The potential Brett Kavanaugh replacement for Washington D.C.’s federal appeals court has been trailed by controversy over the past few weeks for her now-provocative writings that surfaced from the ’90s, when she was in her early twenties. Rao wrote, “a good way to avoid a potential date rape is to stay reasonably sober,” and “If she drinks to the point where she can no longer choose, well, getting to that point was a part of her choice.”

In 1994, Rao wrote: “It has always seemed self-evident to me that even if I drank a lot, I would still be responsible for my actions. A man who rapes a drunk girl should be prosecuted. At the same time, a good way to avoid a potential date rape is to stay reasonably sober.”

Activists were predictably pissed, and filled hallways outside Rao’s nomination hearing wearing shirts that read “#RejectRao.” Rao was certainly insensitive in the way she placed some of the not-being-raped onus on young women, but fourth-wavers can’t have it both ways.

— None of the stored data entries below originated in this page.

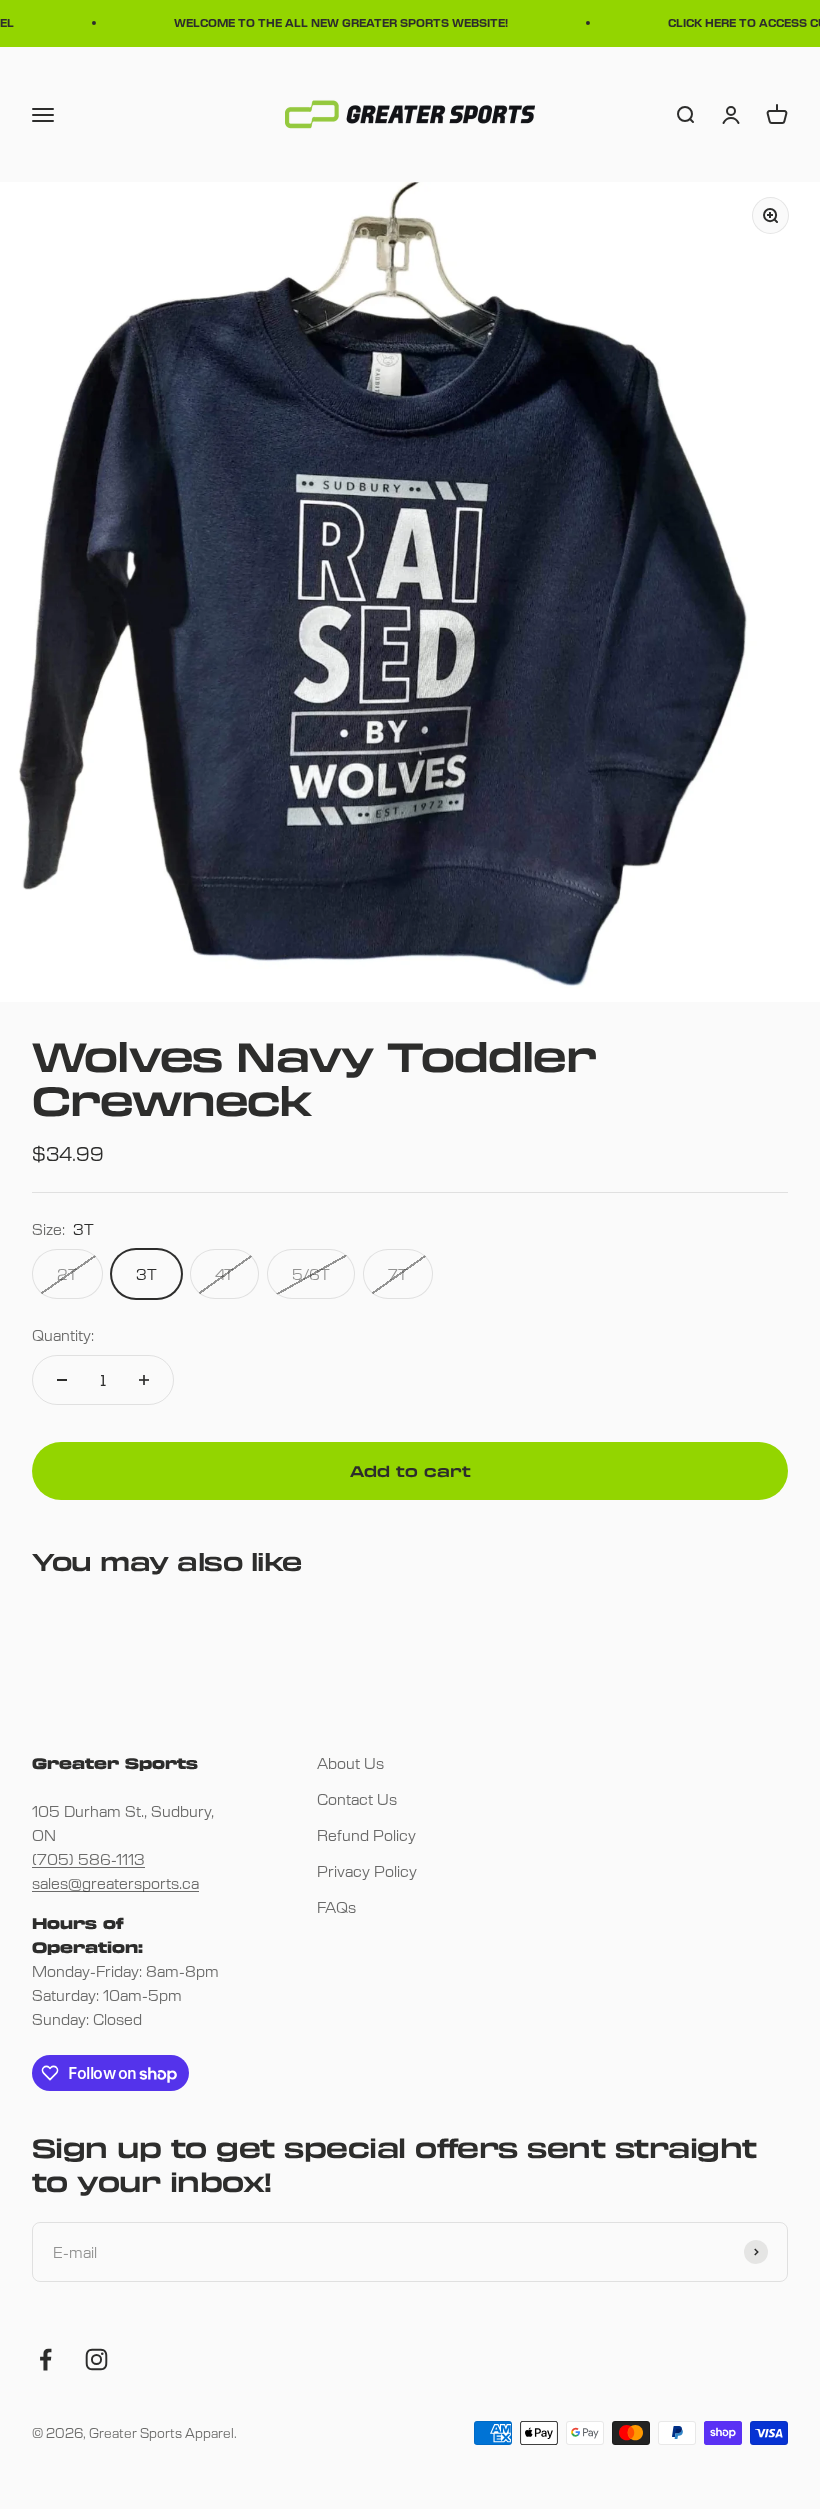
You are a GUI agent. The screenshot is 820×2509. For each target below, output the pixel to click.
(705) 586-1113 (88, 1858)
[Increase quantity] (144, 1380)
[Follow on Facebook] (45, 2359)
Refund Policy (366, 1834)
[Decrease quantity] (62, 1380)
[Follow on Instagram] (96, 2359)
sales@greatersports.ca (115, 1882)
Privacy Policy (367, 1870)
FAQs (336, 1906)
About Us (350, 1762)
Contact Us (357, 1798)
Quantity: (63, 1334)
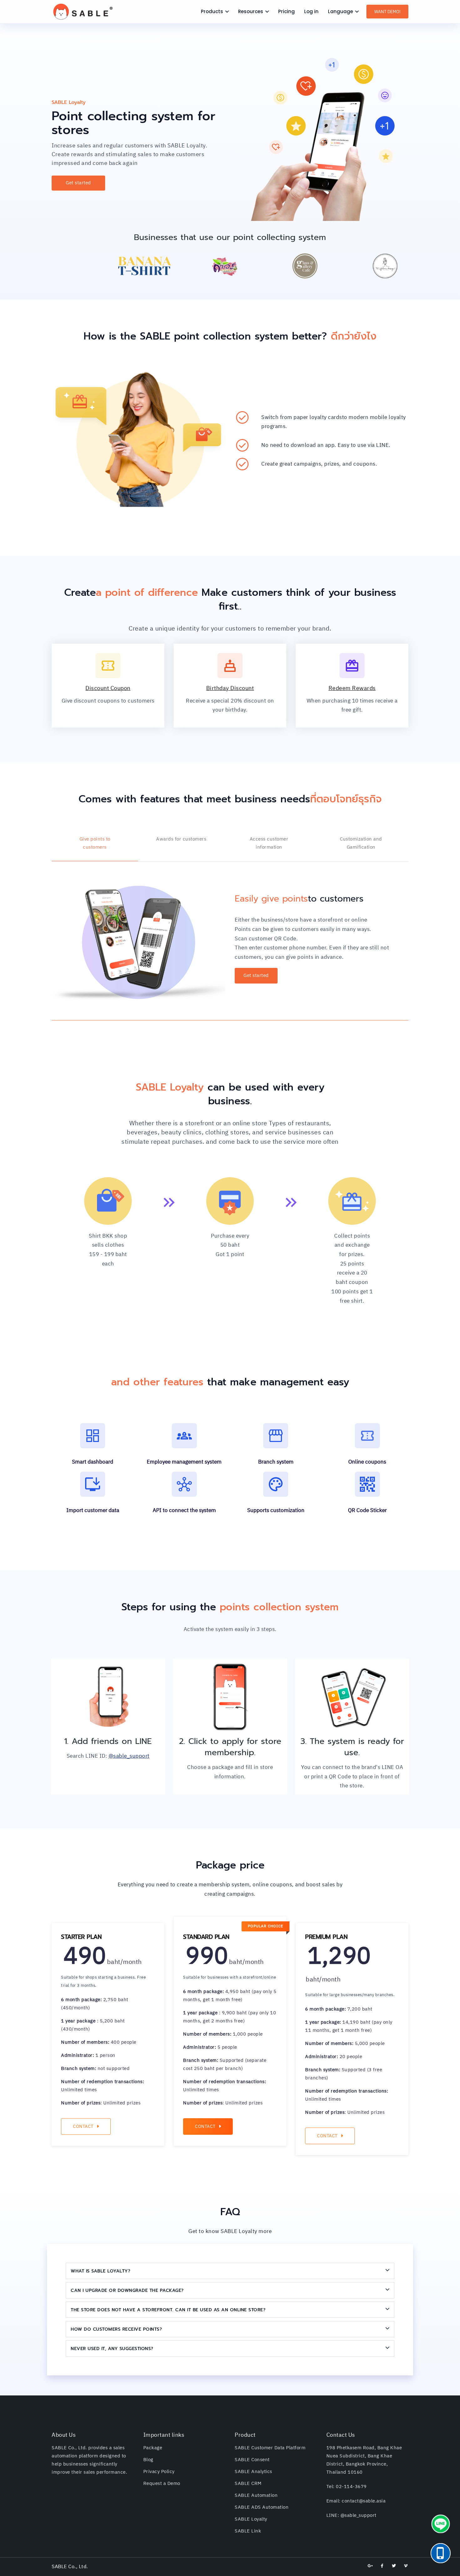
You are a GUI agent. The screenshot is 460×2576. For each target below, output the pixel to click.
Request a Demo (161, 2483)
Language (340, 11)
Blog (148, 2460)
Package (152, 2448)
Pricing (286, 11)
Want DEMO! (387, 11)
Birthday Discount (230, 688)
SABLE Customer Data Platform (270, 2448)
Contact (83, 2126)
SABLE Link (248, 2531)
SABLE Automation (256, 2495)
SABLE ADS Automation (262, 2507)
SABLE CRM (248, 2483)
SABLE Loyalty (251, 2519)
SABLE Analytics (253, 2472)
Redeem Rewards (352, 688)
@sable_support (129, 1756)
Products (212, 11)
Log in (311, 11)
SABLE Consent (252, 2460)
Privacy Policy (159, 2472)
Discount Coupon (107, 688)
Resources (250, 11)
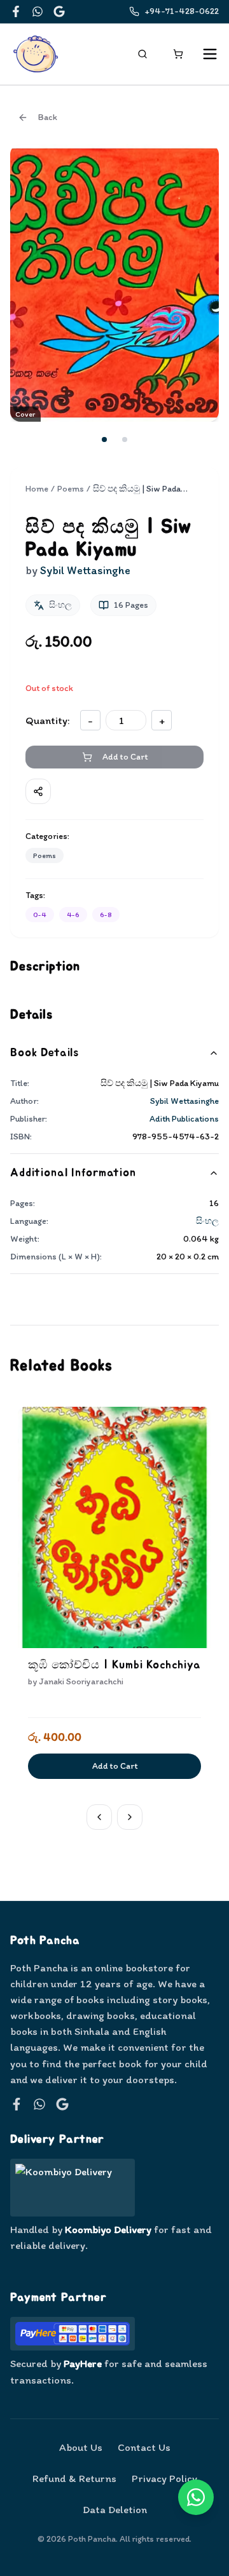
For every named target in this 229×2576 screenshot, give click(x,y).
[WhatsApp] (37, 11)
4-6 (73, 914)
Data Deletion (115, 2509)
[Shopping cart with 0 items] (178, 54)
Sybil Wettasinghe (184, 1101)
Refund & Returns (74, 2478)
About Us (80, 2447)
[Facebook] (16, 11)
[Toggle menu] (210, 54)
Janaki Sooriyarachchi (81, 1681)
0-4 (39, 914)
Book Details (44, 1053)
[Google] (59, 11)
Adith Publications (184, 1118)
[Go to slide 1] (104, 439)
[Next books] (129, 1817)
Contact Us (144, 2447)
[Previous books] (99, 1817)
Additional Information (72, 1173)
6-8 (106, 914)
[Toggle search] (142, 54)
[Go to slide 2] (124, 439)
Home (36, 488)
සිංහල (207, 1221)
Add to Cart (114, 1766)
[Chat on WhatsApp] (196, 2497)
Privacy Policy (164, 2478)
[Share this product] (38, 791)
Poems (70, 488)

If sexual assault and sex-based violent crime is as prevalent as they seem to claim in other contexts, like this Twitter post and the oft-circulated but poorly sourced statistics on campus rape (one in FIVE!), why would drastic measures not be taken? Why would Rao’s advice be bad, given the life-or-death scenarios women allegedly constantly face? Something doesn’t add up, here. My hunch is that the regularity with which these terrible crimes occur is different than activists claim.

Lisak’s Bad Statistics

Take the one in five statistic, for example. Widely cited by activists all over the internet, it originated from a 2002 David Lisak study. He hadn’t even collected the data––it was pooled from four studies in the ’90s, looking at part-time commuter students. The study identified 120 men as meeting the legal definition of rape, or of attempted rape, but the study subsequently referred to them all as rapists, taking no time to parse out the attempted from the real. Then, 76 of those men were marked as “serial” offenders.

The other issue with nontraditional students, as Linda M. LeFauve noted at Reason, is that they could’ve committed their offenses at any time during their lives; they don’t fall into the typical 18-to-22 category. But no matter: this Lisak statistic was then churned out into the world by the Obama White House, so we have a bloated sense of how often campus rape occurs because of one study with bad methodology of data that was collected more than 20 years ago.

No wonder fourth-wave feminism is a mess. You’re not allowed to challenge activist dogma, and often operating off disproven or poorly sourced numbers.

People in activist and online communities should greet Twitter threads like these with immense skepticism. We shouldn’t engage in “cancel culture” or any sort of censoring idiocy; we should advocate for moderation and less hysteria.

As journalists, we shouldn’t recycle bunk statistics or statistics that seem too insane to be true. And as women, we should voice concern about potential myths that might reduce our independence and make droves of us feel we need to live in fear.

Perhaps most of all, we should stop trying to verbally flay people like Rao, who committed none other than the egregious sin of trying to advocate for personal responsibility. Did she do so perfectly at age 22? No. Did any of us?

As to this tweeter’s last point, do not listen to the masses, that’s a terrible idea. The masses have historically done all kinds of bad things. Just because a belief is endorsed by lots of people does not mean it is true. Sometimes it just means it’s a lazy and cheap way of thinking, sweeping lots of sheeple up in it.